Give back nothing but the number of lines in these entries that contain the word "will".

########################################

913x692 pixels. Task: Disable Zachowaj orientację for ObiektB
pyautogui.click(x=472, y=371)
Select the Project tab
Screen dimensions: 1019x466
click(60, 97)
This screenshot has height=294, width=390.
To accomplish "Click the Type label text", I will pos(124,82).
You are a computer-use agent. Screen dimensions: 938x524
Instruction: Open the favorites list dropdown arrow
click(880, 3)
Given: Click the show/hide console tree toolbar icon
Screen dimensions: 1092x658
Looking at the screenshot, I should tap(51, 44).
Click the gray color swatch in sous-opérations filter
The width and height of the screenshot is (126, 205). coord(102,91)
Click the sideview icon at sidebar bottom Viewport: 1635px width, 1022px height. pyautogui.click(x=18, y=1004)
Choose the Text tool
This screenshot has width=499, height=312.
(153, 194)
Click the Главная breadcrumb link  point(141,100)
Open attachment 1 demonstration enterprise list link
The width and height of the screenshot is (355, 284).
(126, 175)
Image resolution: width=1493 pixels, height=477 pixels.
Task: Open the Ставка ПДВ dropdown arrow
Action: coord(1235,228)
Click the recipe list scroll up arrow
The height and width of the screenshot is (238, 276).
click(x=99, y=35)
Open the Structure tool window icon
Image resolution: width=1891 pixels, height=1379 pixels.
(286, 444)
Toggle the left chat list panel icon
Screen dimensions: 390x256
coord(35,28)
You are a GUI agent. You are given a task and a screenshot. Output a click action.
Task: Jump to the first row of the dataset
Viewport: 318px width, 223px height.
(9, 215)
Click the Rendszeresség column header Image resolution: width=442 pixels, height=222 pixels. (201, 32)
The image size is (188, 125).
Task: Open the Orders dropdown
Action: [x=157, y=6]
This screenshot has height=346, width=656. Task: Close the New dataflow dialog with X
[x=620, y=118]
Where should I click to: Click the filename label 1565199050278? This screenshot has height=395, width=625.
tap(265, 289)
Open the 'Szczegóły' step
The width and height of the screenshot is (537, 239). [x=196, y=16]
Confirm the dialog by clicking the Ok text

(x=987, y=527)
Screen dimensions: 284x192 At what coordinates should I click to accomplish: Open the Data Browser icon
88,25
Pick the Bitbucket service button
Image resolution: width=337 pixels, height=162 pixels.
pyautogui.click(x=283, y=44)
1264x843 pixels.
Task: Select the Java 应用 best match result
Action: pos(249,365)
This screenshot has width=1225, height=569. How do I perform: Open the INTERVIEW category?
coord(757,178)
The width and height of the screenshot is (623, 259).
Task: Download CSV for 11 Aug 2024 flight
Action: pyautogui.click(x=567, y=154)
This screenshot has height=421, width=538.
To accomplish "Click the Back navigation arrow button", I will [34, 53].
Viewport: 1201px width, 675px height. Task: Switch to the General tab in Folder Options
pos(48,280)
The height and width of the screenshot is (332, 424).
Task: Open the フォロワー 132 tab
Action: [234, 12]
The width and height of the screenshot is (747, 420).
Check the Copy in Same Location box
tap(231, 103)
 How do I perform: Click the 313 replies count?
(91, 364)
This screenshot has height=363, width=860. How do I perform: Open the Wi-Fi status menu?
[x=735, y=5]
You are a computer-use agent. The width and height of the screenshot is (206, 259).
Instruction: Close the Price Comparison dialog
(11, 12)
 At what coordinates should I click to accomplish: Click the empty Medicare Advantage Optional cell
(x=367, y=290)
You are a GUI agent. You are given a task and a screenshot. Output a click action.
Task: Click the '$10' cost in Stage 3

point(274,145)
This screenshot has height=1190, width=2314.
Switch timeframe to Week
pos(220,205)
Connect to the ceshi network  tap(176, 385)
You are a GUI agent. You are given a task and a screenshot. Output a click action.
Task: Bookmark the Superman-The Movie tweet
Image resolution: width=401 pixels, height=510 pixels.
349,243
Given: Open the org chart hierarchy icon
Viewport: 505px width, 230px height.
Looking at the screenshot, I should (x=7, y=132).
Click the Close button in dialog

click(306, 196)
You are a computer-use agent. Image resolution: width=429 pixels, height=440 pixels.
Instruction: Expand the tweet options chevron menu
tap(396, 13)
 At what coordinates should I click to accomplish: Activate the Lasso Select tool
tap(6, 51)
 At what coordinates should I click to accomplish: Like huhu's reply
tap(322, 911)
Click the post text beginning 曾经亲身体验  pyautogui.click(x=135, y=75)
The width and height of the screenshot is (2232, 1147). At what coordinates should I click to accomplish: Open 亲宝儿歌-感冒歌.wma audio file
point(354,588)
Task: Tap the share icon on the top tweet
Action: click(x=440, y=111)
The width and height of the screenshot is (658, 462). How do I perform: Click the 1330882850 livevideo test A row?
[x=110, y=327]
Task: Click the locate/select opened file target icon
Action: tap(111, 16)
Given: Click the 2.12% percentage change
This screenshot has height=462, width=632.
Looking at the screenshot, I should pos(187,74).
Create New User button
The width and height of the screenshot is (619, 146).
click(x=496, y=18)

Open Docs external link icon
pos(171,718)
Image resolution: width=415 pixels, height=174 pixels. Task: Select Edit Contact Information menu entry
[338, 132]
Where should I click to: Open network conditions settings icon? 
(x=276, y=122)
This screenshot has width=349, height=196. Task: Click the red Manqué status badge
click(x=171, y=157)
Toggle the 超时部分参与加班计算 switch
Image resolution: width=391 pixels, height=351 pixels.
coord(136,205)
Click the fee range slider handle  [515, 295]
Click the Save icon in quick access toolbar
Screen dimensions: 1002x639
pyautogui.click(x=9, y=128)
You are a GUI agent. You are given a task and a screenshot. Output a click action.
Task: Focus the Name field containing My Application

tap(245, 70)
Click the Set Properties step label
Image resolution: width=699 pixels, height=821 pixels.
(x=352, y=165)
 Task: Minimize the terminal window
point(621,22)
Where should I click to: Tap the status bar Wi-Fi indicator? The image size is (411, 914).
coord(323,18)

########################################

Written solution: 2